▶ **Task brief**
Every entry is to be printed again precisely as given.

START Information given

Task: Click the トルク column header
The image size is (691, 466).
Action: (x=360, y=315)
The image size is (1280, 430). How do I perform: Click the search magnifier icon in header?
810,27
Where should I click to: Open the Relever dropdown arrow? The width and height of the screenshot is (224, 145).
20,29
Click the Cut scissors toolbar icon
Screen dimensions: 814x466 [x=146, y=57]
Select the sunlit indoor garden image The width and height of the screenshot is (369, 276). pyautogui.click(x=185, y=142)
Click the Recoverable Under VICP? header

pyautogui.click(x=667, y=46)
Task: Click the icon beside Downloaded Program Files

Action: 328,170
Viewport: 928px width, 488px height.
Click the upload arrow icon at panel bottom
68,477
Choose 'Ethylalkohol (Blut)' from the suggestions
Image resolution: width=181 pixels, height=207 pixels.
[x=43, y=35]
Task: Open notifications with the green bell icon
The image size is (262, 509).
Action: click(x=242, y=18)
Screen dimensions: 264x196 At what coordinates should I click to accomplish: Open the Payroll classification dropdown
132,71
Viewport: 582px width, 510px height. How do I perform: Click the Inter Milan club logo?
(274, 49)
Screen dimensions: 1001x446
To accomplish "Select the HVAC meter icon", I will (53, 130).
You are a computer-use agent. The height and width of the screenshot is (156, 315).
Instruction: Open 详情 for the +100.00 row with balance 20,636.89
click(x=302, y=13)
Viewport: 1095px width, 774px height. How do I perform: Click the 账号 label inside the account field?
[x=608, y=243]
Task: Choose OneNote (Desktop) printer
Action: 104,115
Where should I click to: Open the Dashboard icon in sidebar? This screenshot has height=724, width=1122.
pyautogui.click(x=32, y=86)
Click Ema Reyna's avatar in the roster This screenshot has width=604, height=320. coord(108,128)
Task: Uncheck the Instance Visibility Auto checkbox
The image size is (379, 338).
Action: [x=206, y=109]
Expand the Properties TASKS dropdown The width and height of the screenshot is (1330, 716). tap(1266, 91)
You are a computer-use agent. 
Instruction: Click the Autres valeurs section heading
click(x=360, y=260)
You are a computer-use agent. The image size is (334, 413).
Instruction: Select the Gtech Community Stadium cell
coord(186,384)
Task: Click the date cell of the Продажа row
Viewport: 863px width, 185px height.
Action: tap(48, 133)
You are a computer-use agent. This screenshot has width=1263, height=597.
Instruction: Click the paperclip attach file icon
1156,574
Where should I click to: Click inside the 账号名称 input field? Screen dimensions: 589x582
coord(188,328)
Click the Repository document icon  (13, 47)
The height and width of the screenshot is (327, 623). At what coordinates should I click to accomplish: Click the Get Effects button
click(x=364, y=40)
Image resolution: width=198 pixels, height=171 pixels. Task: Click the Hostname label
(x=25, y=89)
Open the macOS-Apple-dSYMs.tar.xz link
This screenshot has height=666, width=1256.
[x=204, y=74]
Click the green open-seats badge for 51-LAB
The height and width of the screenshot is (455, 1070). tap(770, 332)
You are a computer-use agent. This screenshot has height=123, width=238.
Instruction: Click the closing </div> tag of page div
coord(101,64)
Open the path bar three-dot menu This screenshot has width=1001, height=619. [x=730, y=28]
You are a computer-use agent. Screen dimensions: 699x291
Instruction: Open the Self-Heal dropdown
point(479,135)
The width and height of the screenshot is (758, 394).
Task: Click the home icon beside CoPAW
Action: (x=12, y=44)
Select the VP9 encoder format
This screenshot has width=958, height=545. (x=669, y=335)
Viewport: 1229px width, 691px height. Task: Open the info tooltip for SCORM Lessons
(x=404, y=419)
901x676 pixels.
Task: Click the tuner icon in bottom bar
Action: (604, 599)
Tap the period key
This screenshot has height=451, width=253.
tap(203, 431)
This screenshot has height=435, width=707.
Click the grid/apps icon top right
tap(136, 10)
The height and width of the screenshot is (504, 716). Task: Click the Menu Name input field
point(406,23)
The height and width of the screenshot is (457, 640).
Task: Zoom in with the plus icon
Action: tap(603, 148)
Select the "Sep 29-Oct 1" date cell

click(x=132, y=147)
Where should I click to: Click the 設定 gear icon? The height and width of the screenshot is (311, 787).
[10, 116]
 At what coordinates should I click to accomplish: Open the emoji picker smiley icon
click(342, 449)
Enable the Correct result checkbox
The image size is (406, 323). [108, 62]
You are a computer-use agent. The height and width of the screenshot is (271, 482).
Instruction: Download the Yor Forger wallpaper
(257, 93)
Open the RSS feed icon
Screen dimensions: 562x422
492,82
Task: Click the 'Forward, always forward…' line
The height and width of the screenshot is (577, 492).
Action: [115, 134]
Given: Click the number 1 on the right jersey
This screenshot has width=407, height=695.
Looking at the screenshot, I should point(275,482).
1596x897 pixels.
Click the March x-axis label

END Information given

▶ **Solution below**
Task: Click the トルク column header
The image size is (691, 466).
Action: (x=360, y=315)
The image size is (1280, 430). How do I perform: Click the search magnifier icon in header?
810,27
Where should I click to: Open the Relever dropdown arrow? The width and height of the screenshot is (224, 145).
20,29
Click the Cut scissors toolbar icon
Screen dimensions: 814x466 [x=146, y=57]
Select the sunlit indoor garden image The width and height of the screenshot is (369, 276). pyautogui.click(x=185, y=142)
Click the Recoverable Under VICP? header

pyautogui.click(x=667, y=46)
Task: Click the icon beside Downloaded Program Files

Action: 328,170
Viewport: 928px width, 488px height.
Click the upload arrow icon at panel bottom
68,477
Choose 'Ethylalkohol (Blut)' from the suggestions
Image resolution: width=181 pixels, height=207 pixels.
[x=43, y=35]
Task: Open notifications with the green bell icon
The image size is (262, 509).
Action: click(x=242, y=18)
Screen dimensions: 264x196 At what coordinates should I click to accomplish: Open the Payroll classification dropdown
132,71
Viewport: 582px width, 510px height. How do I perform: Click the Inter Milan club logo?
(274, 49)
Screen dimensions: 1001x446
To accomplish "Select the HVAC meter icon", I will (53, 130).
You are a computer-use agent. The height and width of the screenshot is (156, 315).
Instruction: Open 详情 for the +100.00 row with balance 20,636.89
click(x=302, y=13)
Viewport: 1095px width, 774px height. How do I perform: Click the 账号 label inside the account field?
[x=608, y=243]
Task: Choose OneNote (Desktop) printer
Action: 104,115
Where should I click to: Open the Dashboard icon in sidebar? This screenshot has height=724, width=1122.
pyautogui.click(x=32, y=86)
Click Ema Reyna's avatar in the roster This screenshot has width=604, height=320. coord(108,128)
Task: Uncheck the Instance Visibility Auto checkbox
The image size is (379, 338).
Action: [x=206, y=109]
Expand the Properties TASKS dropdown The width and height of the screenshot is (1330, 716). tap(1266, 91)
You are a computer-use agent. 
Instruction: Click the Autres valeurs section heading
click(x=360, y=260)
You are a computer-use agent. The image size is (334, 413).
Instruction: Select the Gtech Community Stadium cell
coord(186,384)
Task: Click the date cell of the Продажа row
Viewport: 863px width, 185px height.
Action: tap(48, 133)
You are a computer-use agent. This screenshot has width=1263, height=597.
Instruction: Click the paperclip attach file icon
1156,574
Where should I click to: Click inside the 账号名称 input field? Screen dimensions: 589x582
coord(188,328)
Click the Repository document icon  (13, 47)
The height and width of the screenshot is (327, 623). At what coordinates should I click to accomplish: Click the Get Effects button
click(x=364, y=40)
Image resolution: width=198 pixels, height=171 pixels. Task: Click the Hostname label
(x=25, y=89)
Open the macOS-Apple-dSYMs.tar.xz link
This screenshot has height=666, width=1256.
[x=204, y=74]
Click the green open-seats badge for 51-LAB
The height and width of the screenshot is (455, 1070). tap(770, 332)
You are a computer-use agent. This screenshot has height=123, width=238.
Instruction: Click the closing </div> tag of page div
coord(101,64)
Open the path bar three-dot menu This screenshot has width=1001, height=619. [x=730, y=28]
You are a computer-use agent. Screen dimensions: 699x291
Instruction: Open the Self-Heal dropdown
point(479,135)
The width and height of the screenshot is (758, 394).
Task: Click the home icon beside CoPAW
Action: (x=12, y=44)
Select the VP9 encoder format
This screenshot has width=958, height=545. (x=669, y=335)
Viewport: 1229px width, 691px height. Task: Open the info tooltip for SCORM Lessons
(x=404, y=419)
901x676 pixels.
Task: Click the tuner icon in bottom bar
Action: (604, 599)
Tap the period key
This screenshot has height=451, width=253.
tap(203, 431)
This screenshot has height=435, width=707.
Click the grid/apps icon top right
tap(136, 10)
The height and width of the screenshot is (504, 716). Task: Click the Menu Name input field
point(406,23)
The height and width of the screenshot is (457, 640).
Task: Zoom in with the plus icon
Action: tap(603, 148)
Select the "Sep 29-Oct 1" date cell

click(x=132, y=147)
Where should I click to: Click the 設定 gear icon? The height and width of the screenshot is (311, 787).
[10, 116]
 At what coordinates should I click to accomplish: Open the emoji picker smiley icon
click(342, 449)
Enable the Correct result checkbox
The image size is (406, 323). [108, 62]
You are a computer-use agent. The height and width of the screenshot is (271, 482).
Instruction: Download the Yor Forger wallpaper
(257, 93)
Open the RSS feed icon
Screen dimensions: 562x422
492,82
Task: Click the 'Forward, always forward…' line
The height and width of the screenshot is (577, 492).
Action: [115, 134]
Given: Click the number 1 on the right jersey
This screenshot has width=407, height=695.
Looking at the screenshot, I should point(275,482).
1596x897 pixels.
Click the March x-axis label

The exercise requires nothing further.